A quick bit with Rosalie...
Her blood was raging. Her pulse thumped in her wrists in
unison with the bass, it thrummed at her temples and surged through every nerve
in her body.
She was connected to the rest of the band through the
vibrations in the floor: to Sam through the tom-tom that connected to her heel
through a slightly wonky floorboard; to Pete through the bass that shook every
particle in the room; to JD’s slide guitar that slithered up and down her
spine; and to Liam’s voice pitched exactly a third above hers.
If sound waves were visible to the human eye, Rosalie knew
that the room would be beautiful right now. She imagined them each with their
own colours: Sam was always a bright blue; Pete a deep claret-ish red. JD was
purple, the colour of emperors, while Liam was a deep and rich green. She did
not know what colour she created, could not see her own sound as she could see
theirs.
JD caught her eye to give her a cue to start the next verse
and his broad, almost dopey smile made her own grow broader.
The song moved into Twain’s solo and her blood surged while she
let her focus drop from her own efforts.

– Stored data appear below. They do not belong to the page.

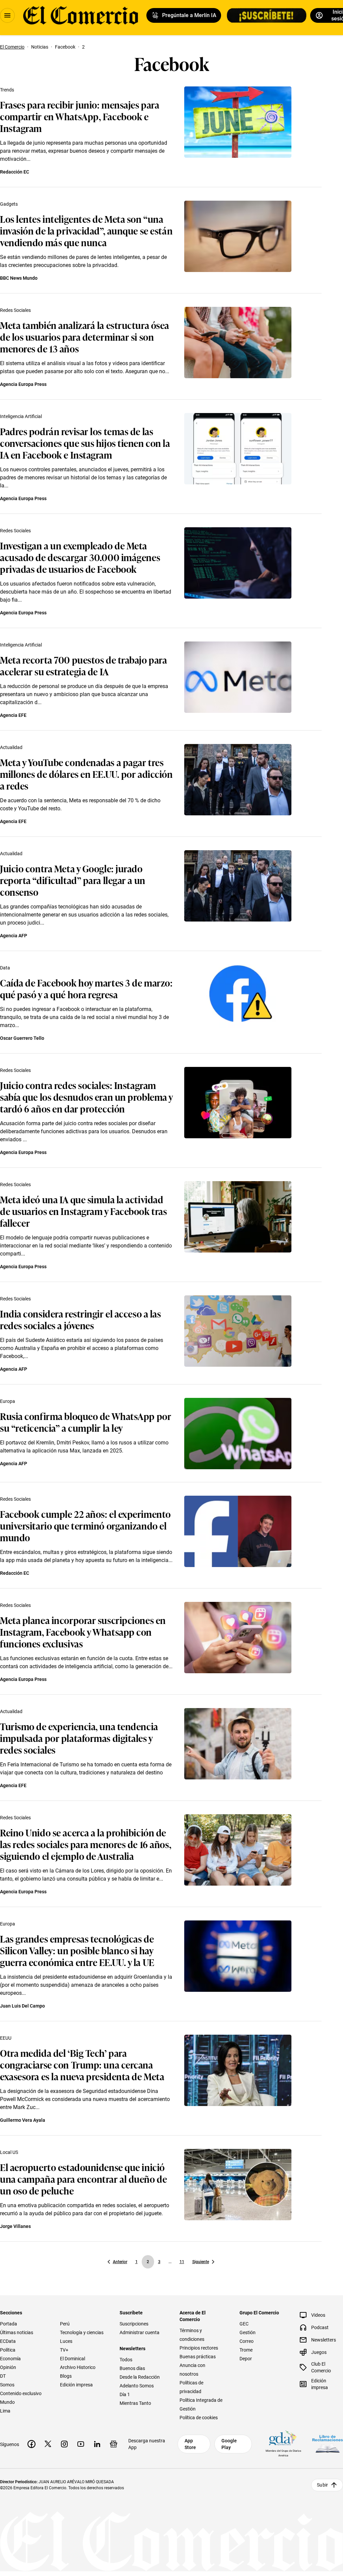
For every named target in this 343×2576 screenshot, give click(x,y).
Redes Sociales (15, 310)
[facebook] (31, 2444)
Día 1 (125, 2394)
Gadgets (9, 204)
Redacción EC (14, 172)
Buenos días (132, 2368)
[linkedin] (97, 2444)
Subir (322, 2485)
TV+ (64, 2350)
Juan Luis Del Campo (22, 2006)
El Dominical (72, 2358)
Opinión (8, 2367)
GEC (244, 2323)
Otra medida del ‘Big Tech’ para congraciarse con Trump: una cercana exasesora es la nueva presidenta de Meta (82, 2064)
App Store (190, 2444)
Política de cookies (199, 2417)
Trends (7, 89)
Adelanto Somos (137, 2385)
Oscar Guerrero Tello (22, 1038)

The throbbing intensified to all
points south: the pressure points in her booted feet and her pelvis, to places
where blood did not ordinarily flow in such quantities.

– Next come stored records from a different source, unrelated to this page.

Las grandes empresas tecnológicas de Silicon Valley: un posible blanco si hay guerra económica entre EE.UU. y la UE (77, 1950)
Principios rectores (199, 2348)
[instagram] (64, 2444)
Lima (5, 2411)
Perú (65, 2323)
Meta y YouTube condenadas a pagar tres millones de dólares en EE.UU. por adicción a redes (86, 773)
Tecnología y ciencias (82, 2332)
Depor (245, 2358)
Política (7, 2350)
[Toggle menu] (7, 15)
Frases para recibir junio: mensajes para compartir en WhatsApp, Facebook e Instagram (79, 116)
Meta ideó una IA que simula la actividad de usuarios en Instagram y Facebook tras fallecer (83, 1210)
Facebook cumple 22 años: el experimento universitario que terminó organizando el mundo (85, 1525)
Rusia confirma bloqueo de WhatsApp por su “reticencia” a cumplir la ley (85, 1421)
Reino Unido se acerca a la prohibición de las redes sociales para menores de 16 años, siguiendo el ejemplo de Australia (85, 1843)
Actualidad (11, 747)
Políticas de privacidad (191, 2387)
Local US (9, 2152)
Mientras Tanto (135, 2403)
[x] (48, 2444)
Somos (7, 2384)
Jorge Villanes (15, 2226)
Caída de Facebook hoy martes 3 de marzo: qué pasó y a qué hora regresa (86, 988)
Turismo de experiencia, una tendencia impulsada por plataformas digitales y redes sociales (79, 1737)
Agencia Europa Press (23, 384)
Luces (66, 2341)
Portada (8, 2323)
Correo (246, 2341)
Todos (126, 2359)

The piano took over from the guitar, thunderous and rolling-
*
Rosalie woke abruptly. Disorientated and confused, a
thousand thoughts rushed her brain while she was caught between worlds and
uncertain what was real and what was imagined.
A dull ache settled in her abdomen – even inside her own
head, her mother’s training (scolding) was such that she couldn’t name the
thing itself – frustrating even though it ebbed away as she moved further away
from her dreamscape into the real world.
The hotel room was quiet as only a hotel room at 3.54am
could be: the only sounds were distant and served to prove her isolation. She
willed herself back to sleep as she dreaded returning to the dream: it was
exactly a life she did not have.
*
The Rosalie Organisation was a joke title but well-named. A
slickly organised business and the perpetual motion machine of a large touring
band of which Rosalie herself was only one small cog. This was not a family
like Shadowlands had been a family. She found a groove each night on stage because
they were all great musicians, but she did not find the colours, the vibrations,
or the euphoria.
The last time she had felt so powerful in real life had been
the last Shadowlands Mark 2 show, when she took centre stage for the first time
ever and knew what it was to feel an entire audience send adulation, lust and
love up to her on the stage; and to return it, in her way.
Plant or someone had been quoted as saying “Some nights I
look out and want to screw the entire front row”, which had always seemed like
exaggeration to Rosalie until that gig. That night she had felt something
similar – not understood, but felt – and finally felt like she deserved to be
where she was standing.
What remained of that was a memory of what was and what
would not be again; out of grasp but not out of mind. She was not supposed to
feel this way, and she was not meant to miss it. It was enough to make a girl
mad.
Most of all though, she missed the colours and the feeling
of being in the band. She had been
one of them, a constituent part of something rendered far grander. It was that
thing the audiences had wanted and she could not provide it all on her own.
After passing the day distracted and melancholy, Rosalie
stood waiting in the wings waiting to be announced and resigned herself to
knowing she would never hit the high she had so briefly touched with
Shadowlands.
Yet – and yet! – her own audiences were enthusiastic enough
to carry her onto the stage and through what was a truly wonderful show.
It just wasn’t enough to make her blood rage.